Zur Ausgabe
Artikel 31 / 81

GRAF GIESE UND DER ZWIESPALT DER NATUR

Von Gerhard Mauz
aus DER SPIEGEL 43/1969

Der Hamburger Rechtsanwalt Dr. Hajo Wandschneider, 44, hat es als Strafverteidiger dadurch schwer, daß er es leicht hat. Ihm sind jene Manieren eines Weitmannes eigen, die sich nicht lernen lassen. In den Verdacht, ein Intellektueller zu sein, gerät er nicht, denn seine Intelligenz macht sich reserviert bemerkbar. Für seine druckreife Rede steht ihm ein Wortschatz zur Verfügung, der den Juristen befriedigt und dennoch den Laien erreicht. Seine Stimmlage ist ein Ton, der Absicht auch dann nicht verrät, wenn Absicht am Werk ist. Und obendrein -- sieht er hervorragend aus.

Wer derart zum Strafverteidiger disponiert ist und zu allem der Sohn eines noch nicht vergessenen Strafverteidigers, weckt Widerstände, wo eine gewisse Bresthaftigkeit der Verteidigung die Gerichte nicht selten dazu anhält, den Angeklagten nicht auch noch für seinen Rechtsbeistand zu bestrafen. Herr Wandschneider hat als Strafverteidiger so gut zu sein wie der Eindruck, den er macht: Das darf man schon eine Hypothek nennen.

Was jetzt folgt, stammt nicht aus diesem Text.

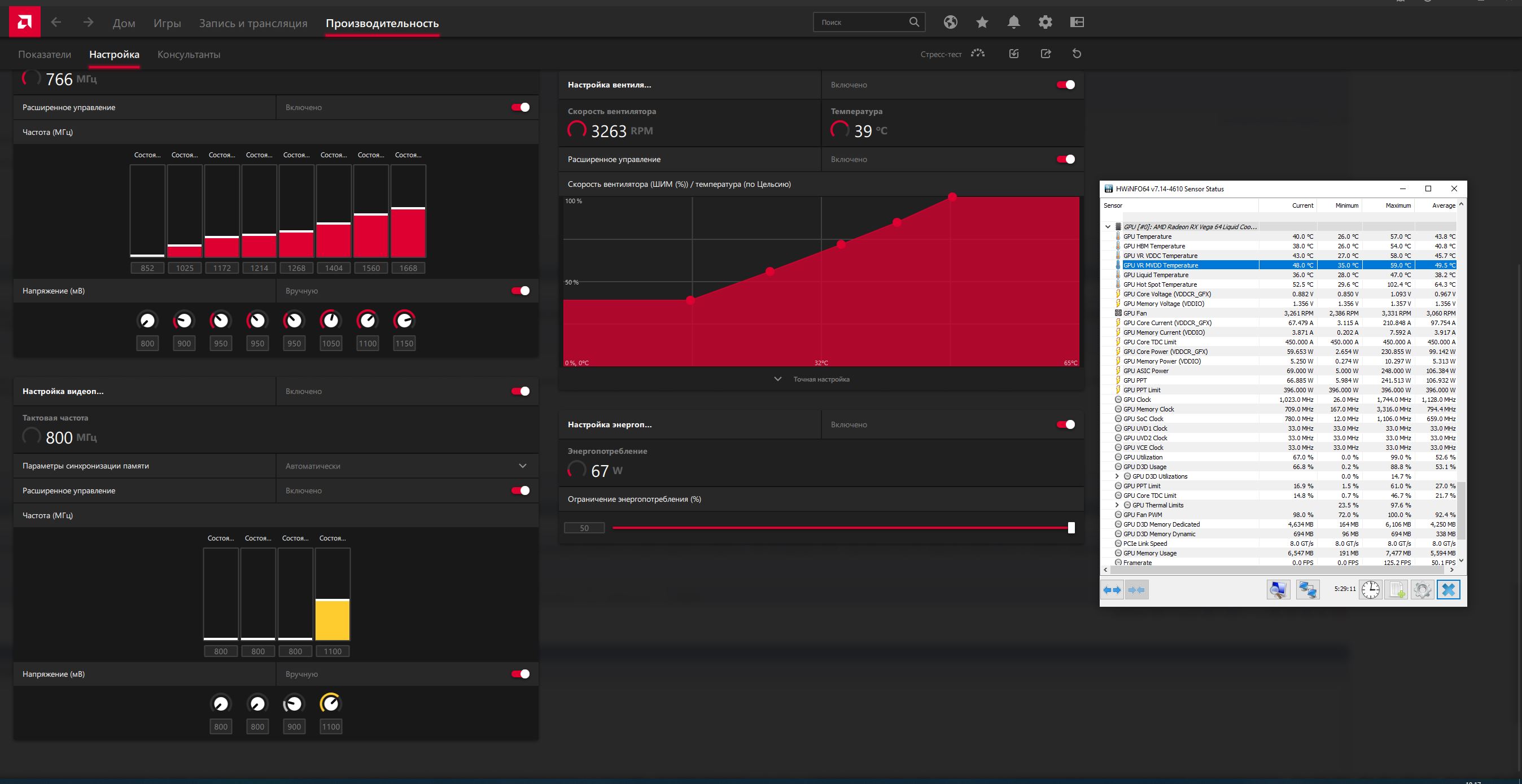Turn off power tuning toggle
1522x784 pixels.
point(1065,425)
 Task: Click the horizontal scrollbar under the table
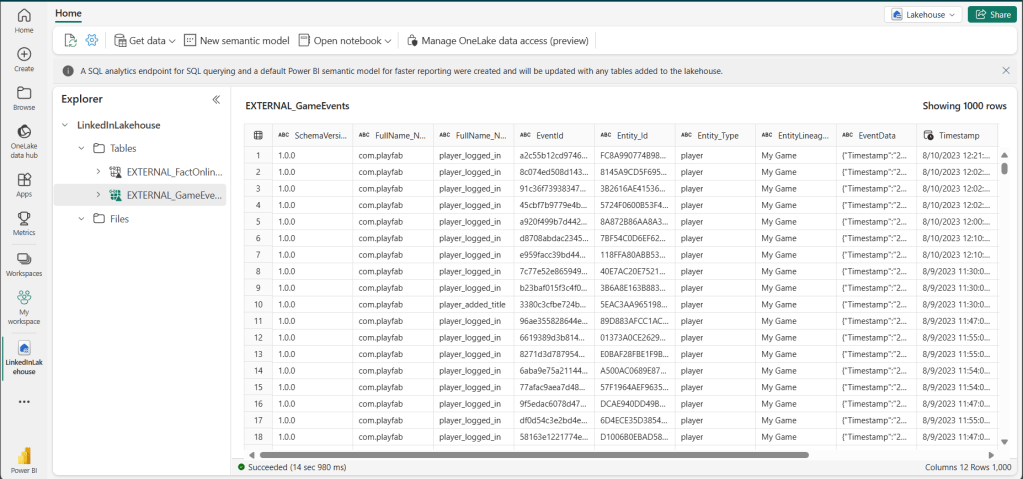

Herr Wandschneider ist mit seinem Problem fertiggeworden, ob es ihm je bewußt war oder nicht; und so gilt er denn heute, der peinliche Ausdruck ist nicht mehr aus der Welt zu schaffen, als »Starverteidiger«. Doch in dem Zwang, sich gegen eine augenfällige Begabung zu behaupten, dürfte weiterhin die Wurzel dafür zu finden sein daß Herr Wandschneider vor Mandaten nicht zurückschreckt, die zur Quadratur des Kreises auffordern.

Im April dieses Jahres mußte vor einer Großen Strafkammer in Hamburg der Prozeß gegen Erich Bender und seine Adoptivtochter Carola abgebrochen werden, nachdem, wie man dergleichen zu umschreiben pflegt, ein »Vertrauensverhältnis« zwischen den Angeklagten und ihrem Verteidiger Goldberg »nicht mehr bestand«. Herr Wandschneider übernahm die Sache. Er entschloß sich zu einem praktisch ruinierten Fall.

Die Einlassungen der Angeklagten waren Im April in ein immer trostloseres Mißverhältnis zur Beweisaufnahme geraten. Erich Bender, 56, der Mann, der den Kinderchor des Nordwestdeutschen Rundfunks gegründet und zum Erfolg geführt hat, begegnete dem Vorwurf der Unzucht mit Abhängigen als neuer Hiob, gegen den sich Himmel und Hölle verschworen haben.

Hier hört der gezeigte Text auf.